*** Data provided ***

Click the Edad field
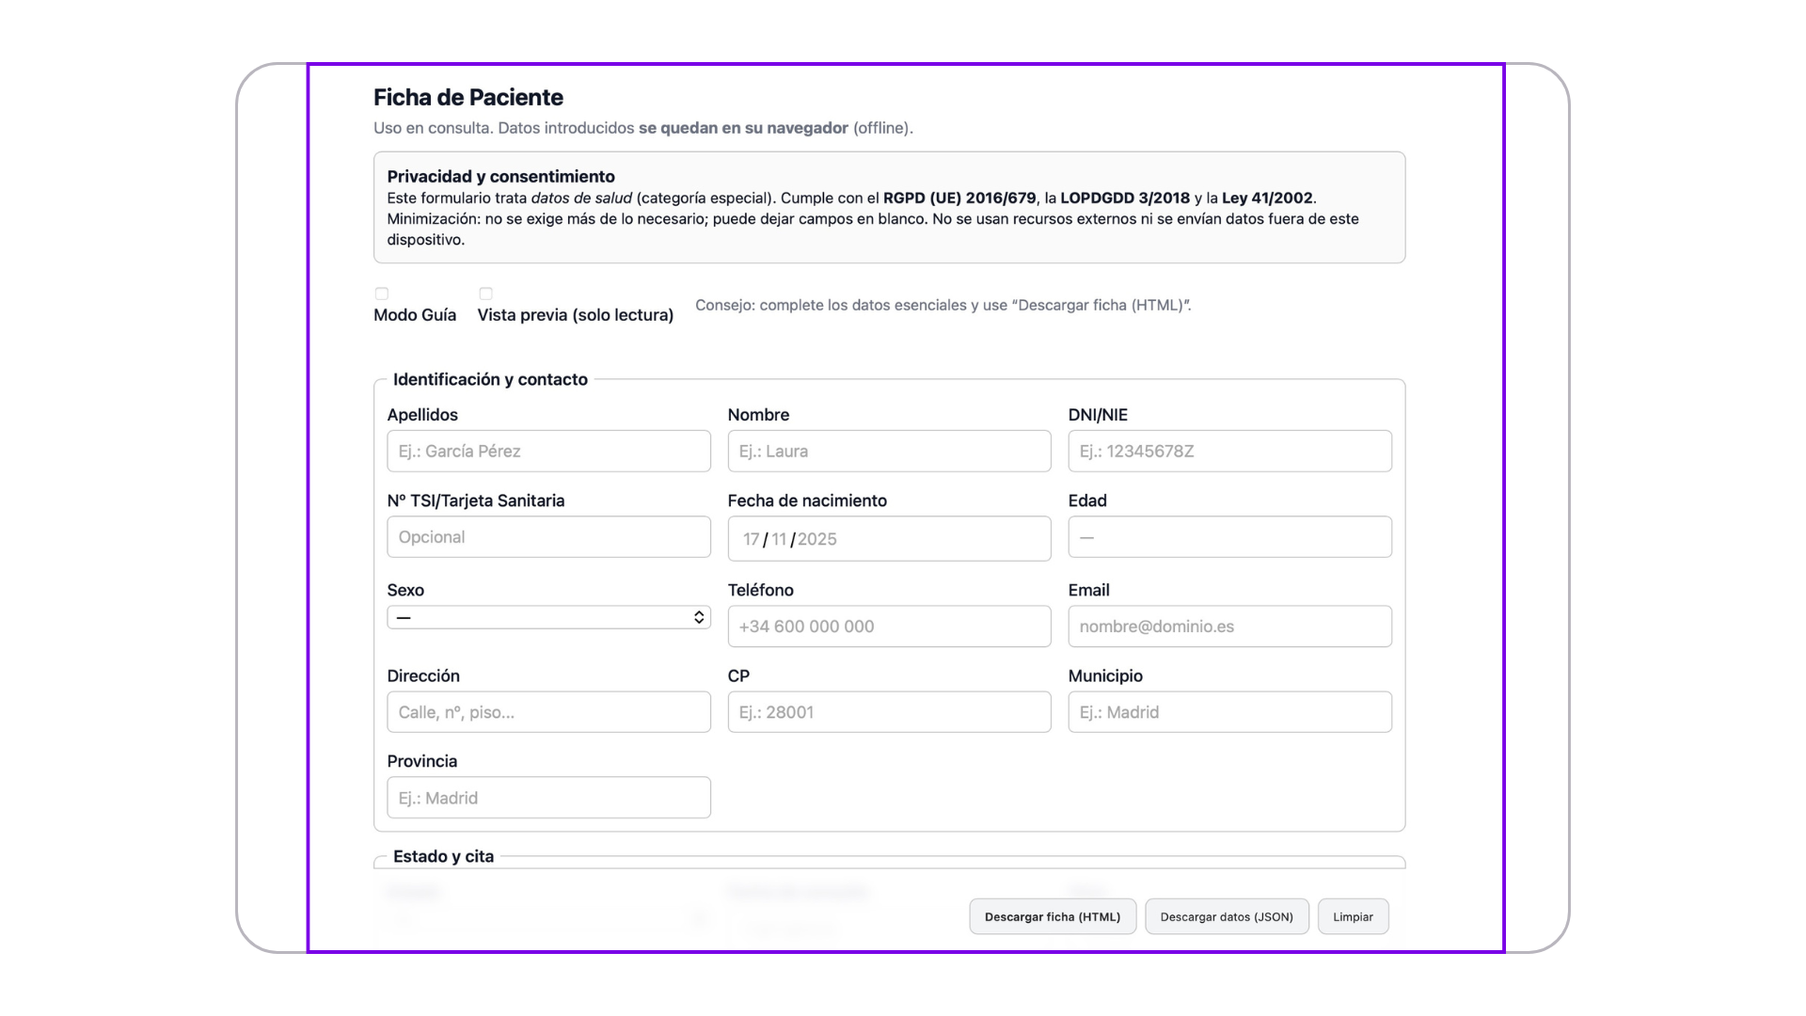Screen dimensions: 1806x1016 click(1229, 537)
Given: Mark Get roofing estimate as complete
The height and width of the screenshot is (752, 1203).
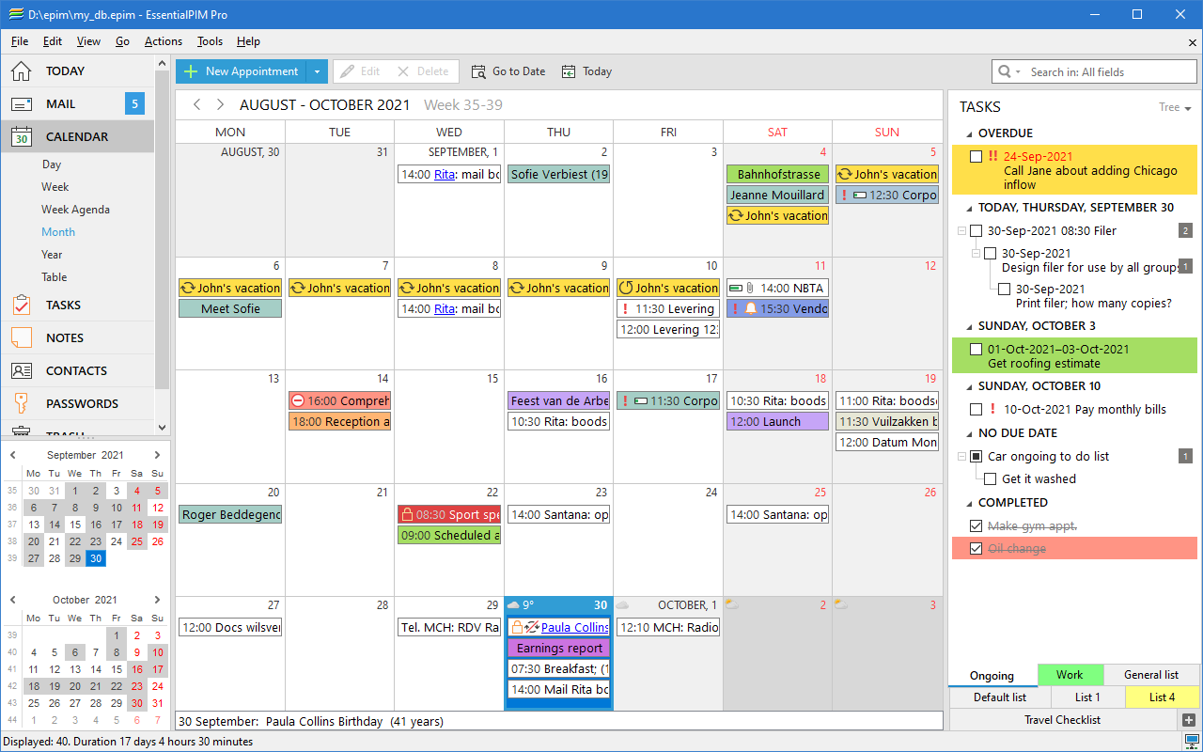Looking at the screenshot, I should pyautogui.click(x=976, y=349).
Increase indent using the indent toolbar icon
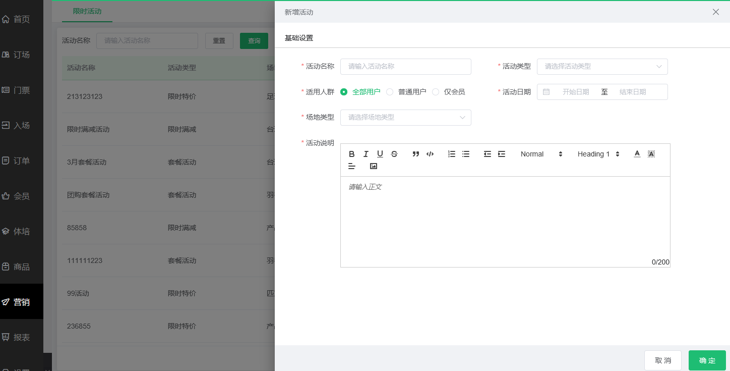The width and height of the screenshot is (730, 371). coord(501,154)
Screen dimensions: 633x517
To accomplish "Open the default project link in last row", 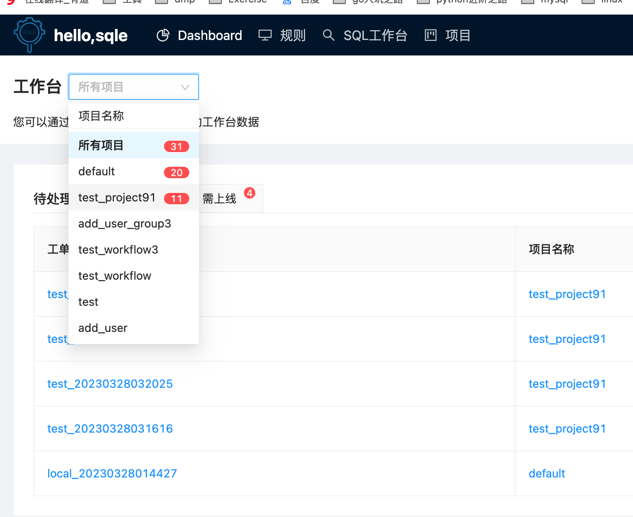I will tap(547, 473).
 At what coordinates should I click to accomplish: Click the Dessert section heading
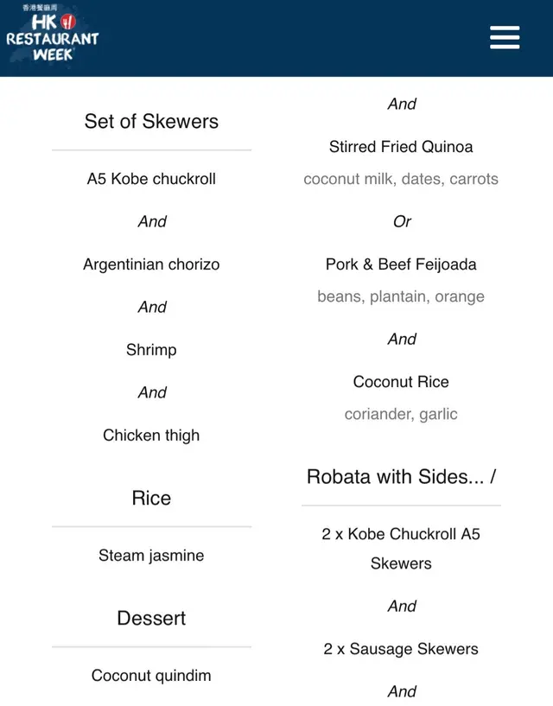coord(151,618)
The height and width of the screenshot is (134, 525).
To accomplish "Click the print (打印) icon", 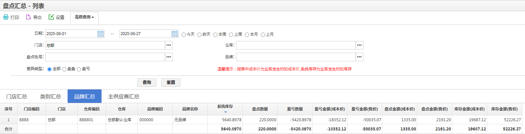I will point(6,17).
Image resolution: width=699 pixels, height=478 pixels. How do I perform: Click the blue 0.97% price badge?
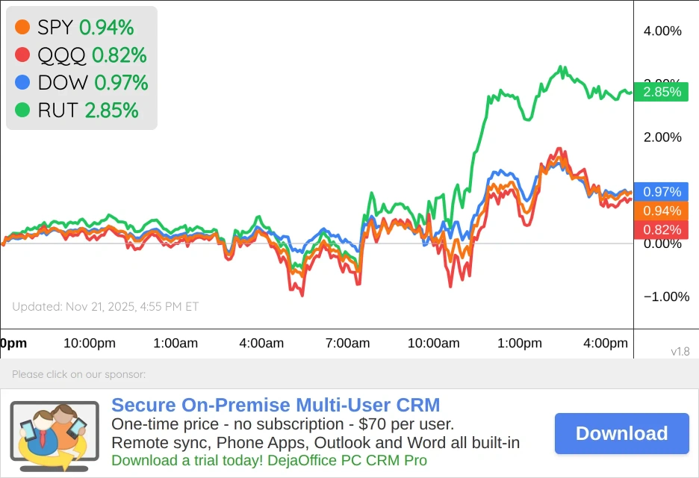click(662, 192)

*** End of Data provided ***

**Task statement**
I need the lines from the line containing "Image resolution: width=699" through the final line of the listing duplicated exactly, both ends included, with no pictures and nothing else.

**Solved exercise**
Image resolution: width=699 pixels, height=478 pixels. How do I perform: Click the blue 0.97% price badge?
click(662, 192)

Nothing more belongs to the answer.